En los últimos días, se habló mucho de la tensión entre el puritanismo de la cultura estadounidense, tan afecto a las parábolas de pecado y expiación, y la posición más radical y libertaria de las francesas. En el documento firmado, entre otras, por Catherine Deneuve, muchos percibieron una preocupación de fondo: que el clima de denuncias consolide una ola conservadora que afecte otra gran conquista de las mujeres, la de la libertad sexual.
Claro que no es lo mismo el recorrido criminal de Harvey Weinstein (violaciones incluidas) que los comentarios groseros de Dustin Hoffman o las insinuaciones de Kevin Spacey. Las denuncias, además, saltaron del cine a la academia y de allí al mundo del deporte, y seguramente no llegaron a su fin. Por eso llama la atención que el documento francés ponga el foco en el costado más inofensivo, en lo que llama estrategias torpes de seducción, mientras se olvida del dato esencial: el desequilibrio de poder y el hecho de que la cultura del abuso, según señalaron muchas investigaciones, golpea más fuerte en sectores de menores recursos, sin glamour ni cámaras y con menos acceso a la Justicia.
Si campañas como mi #MeToo o #NiUnaMenos dieran señales de volverse una caza de brujas, sería bueno dar la voz de alerta. Margaret Atwood lo hizo en el artículo "¿Soy una mala feminista?", que publicó hace días The Globe and Mail, de Toronto. La escritora canadiense, referente del feminismo, se defendía así de quienes la habían cuestionado por pedir que un profesor acusado de abuso sexual no fuera declarado culpable ante la mera denuncia, sino que se esperara el fin de la investigación que la universidad había puesto en marcha. Su reflexión crítica, su llamado a no malograr la lucha con excesos, está muy lejos del documento francés que parece querer negarle legitimidad al movimiento en lugar de hacerle críticas para ayudarlo a mejorar. "Una guerra entre mujeres es siempre agradable para los que no desean el bien para las mujeres. Este es un momento muy importante. Espero que no lo desaprovechemos", escribió.

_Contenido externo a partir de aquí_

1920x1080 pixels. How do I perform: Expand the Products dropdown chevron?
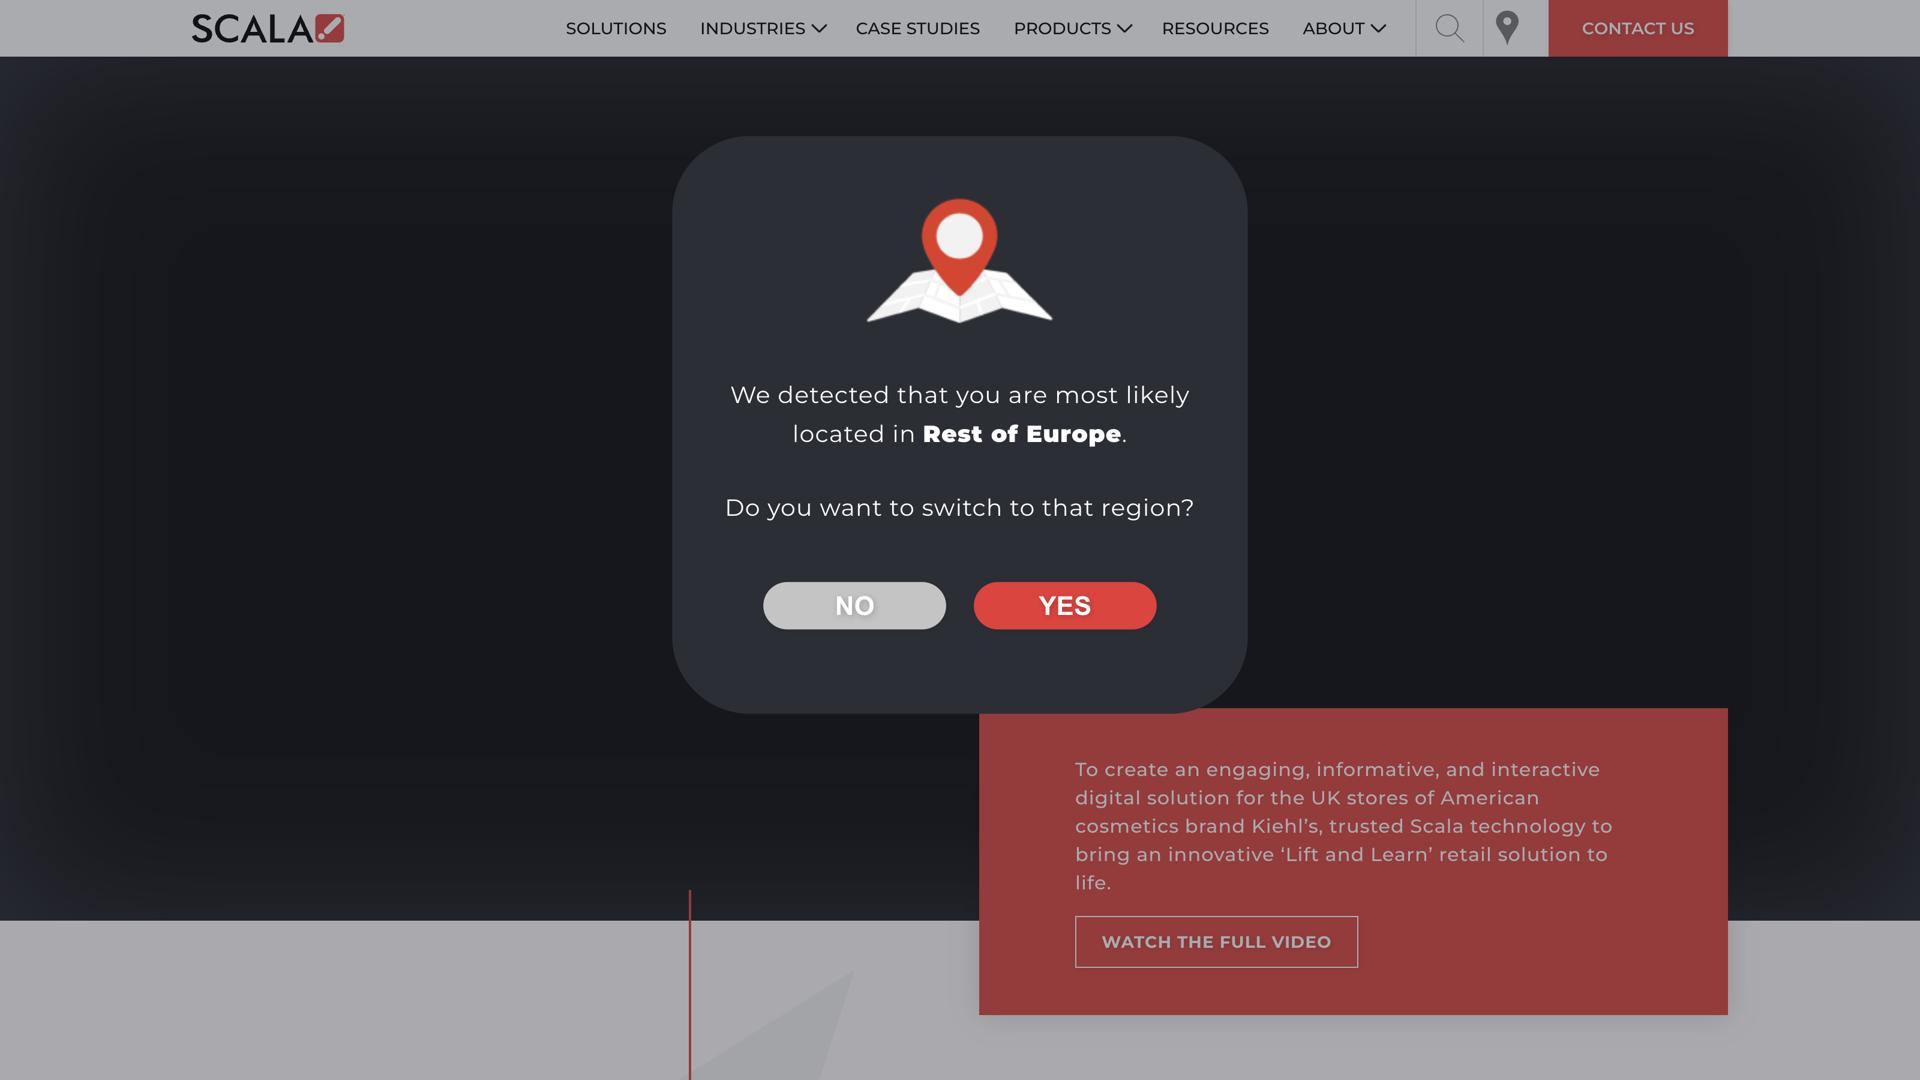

Entre los avances que el movimiento produjo en los últimos tiempos seguramente habrá exabruptos, desbordes. Incluso líneas internas, radicalizaciones y fracturas, puntos de coincidencia -la lucha contra la violencia machista, el reclamo por la igualdad de género- y otros irreconciliables, por ejemplo, la legalización del aborto. Lo que a veces resulta sorprendente es que esas tensiones alegren a alguien. La vitalidad de un movimiento también puede medirse por el balance de acuerdos y conflictos que es capaz de contener en su seno sin romperse.